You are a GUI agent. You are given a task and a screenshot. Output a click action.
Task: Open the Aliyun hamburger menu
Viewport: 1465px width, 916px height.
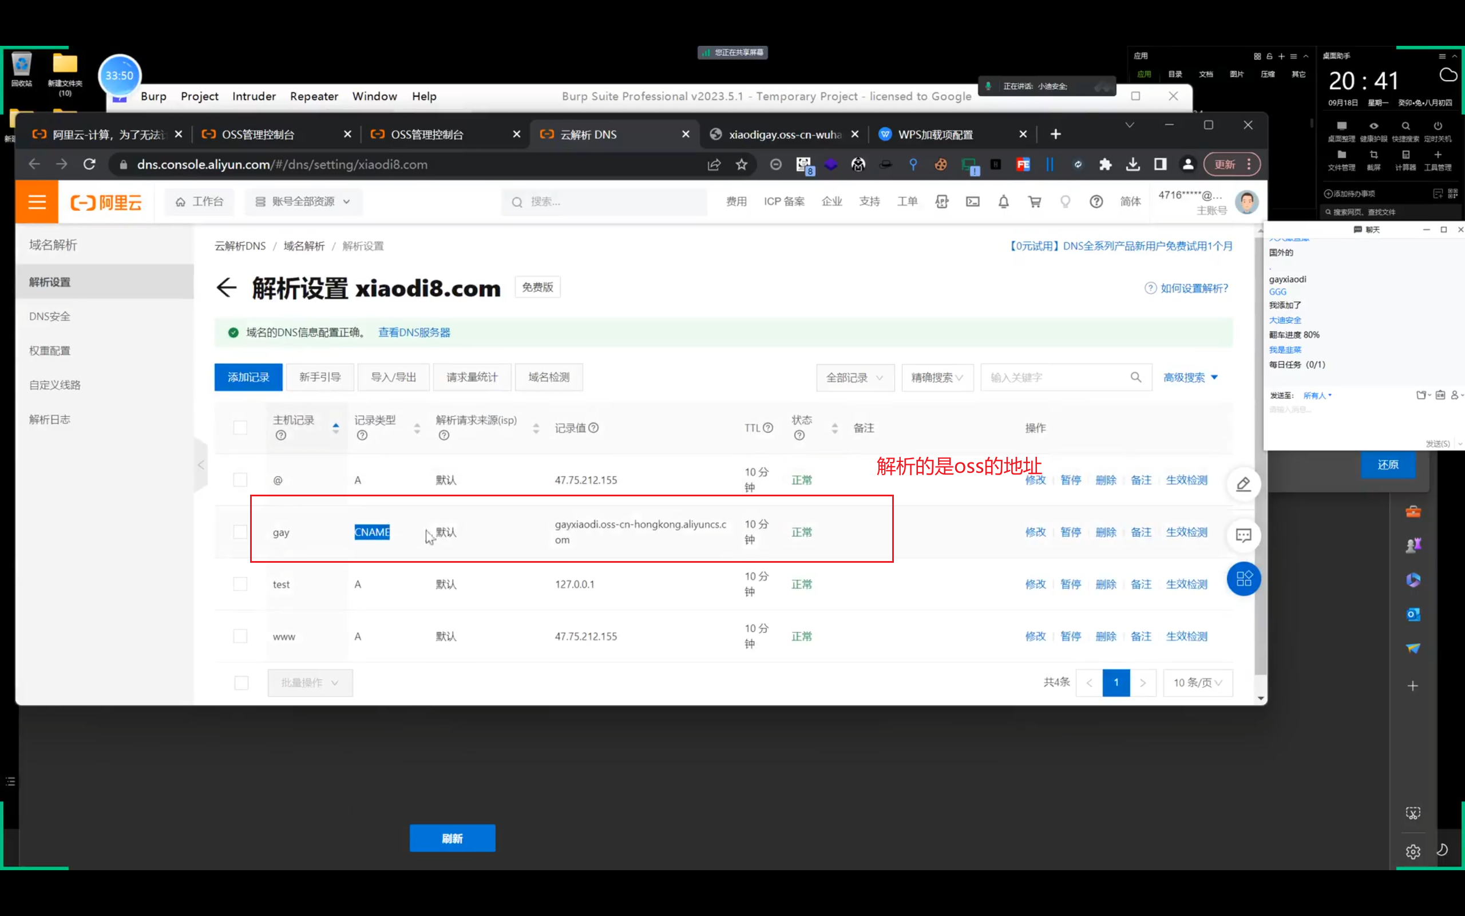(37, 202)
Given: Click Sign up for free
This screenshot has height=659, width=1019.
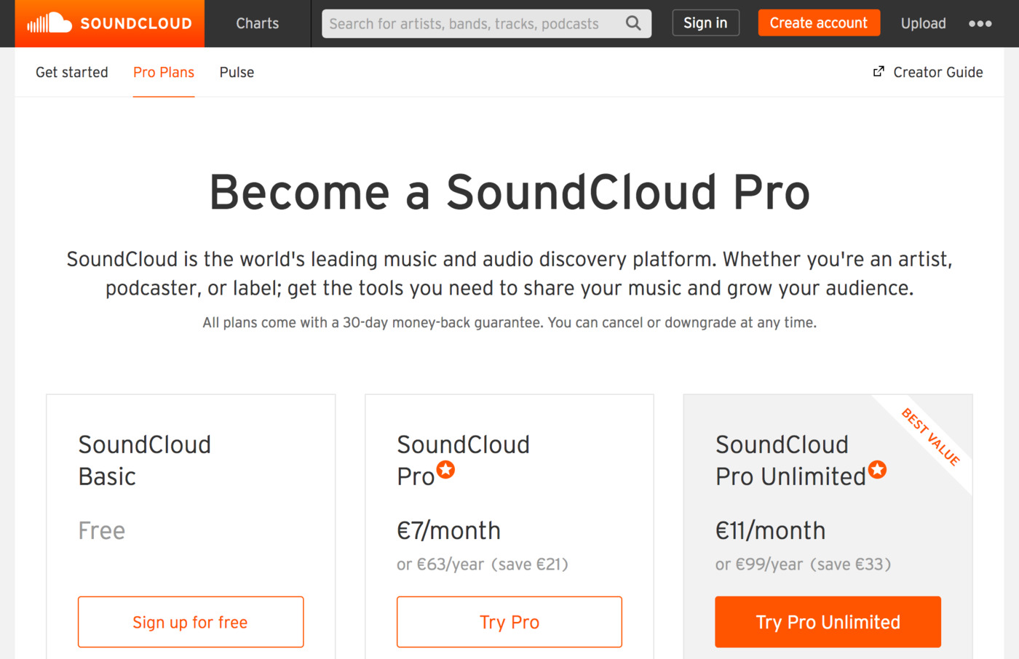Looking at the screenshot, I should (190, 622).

+===+

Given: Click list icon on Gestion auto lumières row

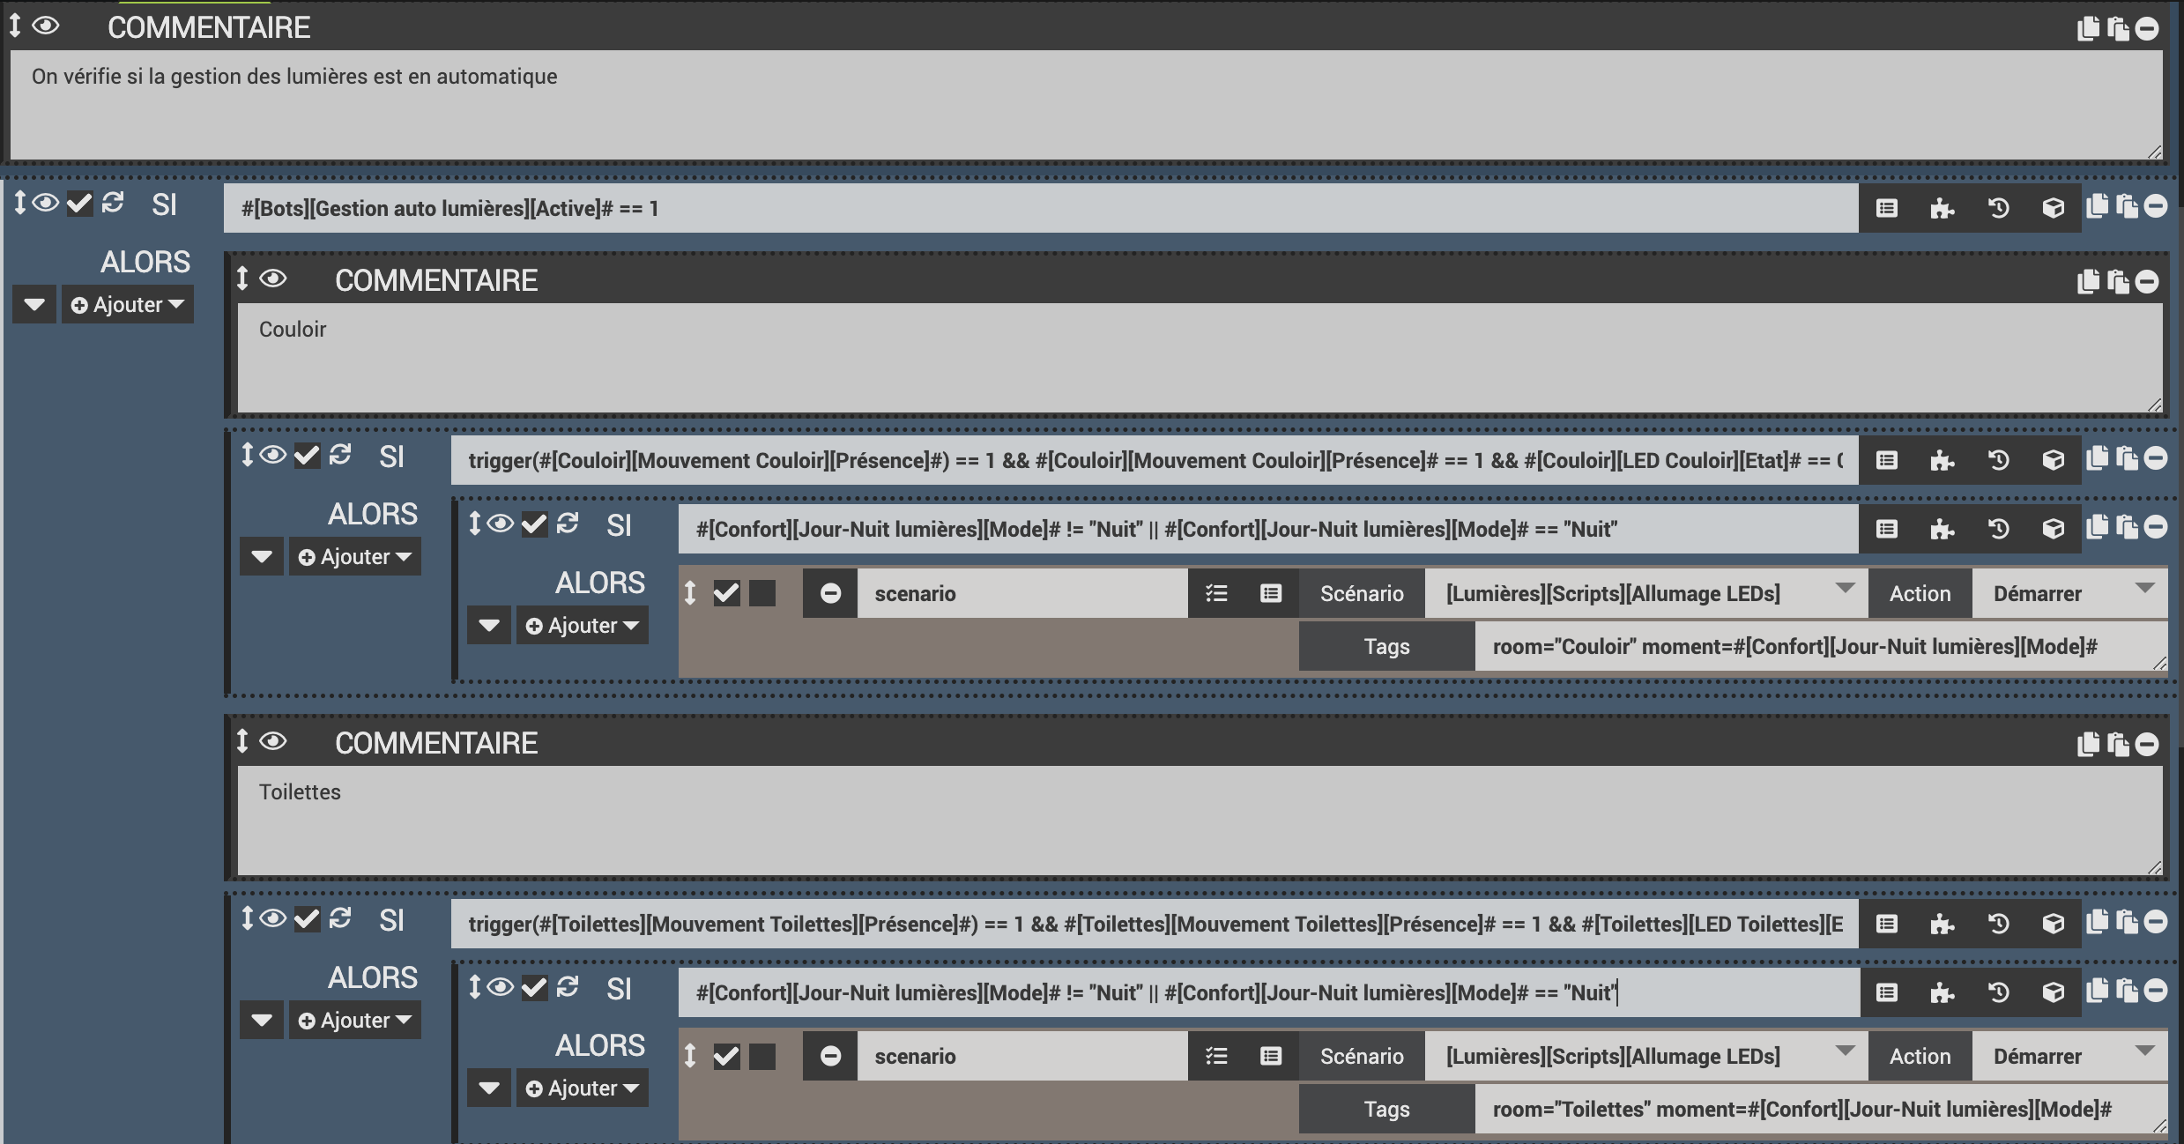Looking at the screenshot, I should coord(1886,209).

+===+

| Short exercise |
Reproduce the lines from the line with "You are a GUI" up to and including the line with "Looking at the screenshot, I should (190, 622).", leaving the pictures out of your answer.

| Expected answer |
You are a GUI agent. You are given a task and a screenshot. Output a click action.
Task: Open the Aliyun hamburger menu
Viewport: 1465px width, 916px height.
(37, 202)
Given: Click Sign up for free
This screenshot has height=659, width=1019.
Looking at the screenshot, I should (190, 622).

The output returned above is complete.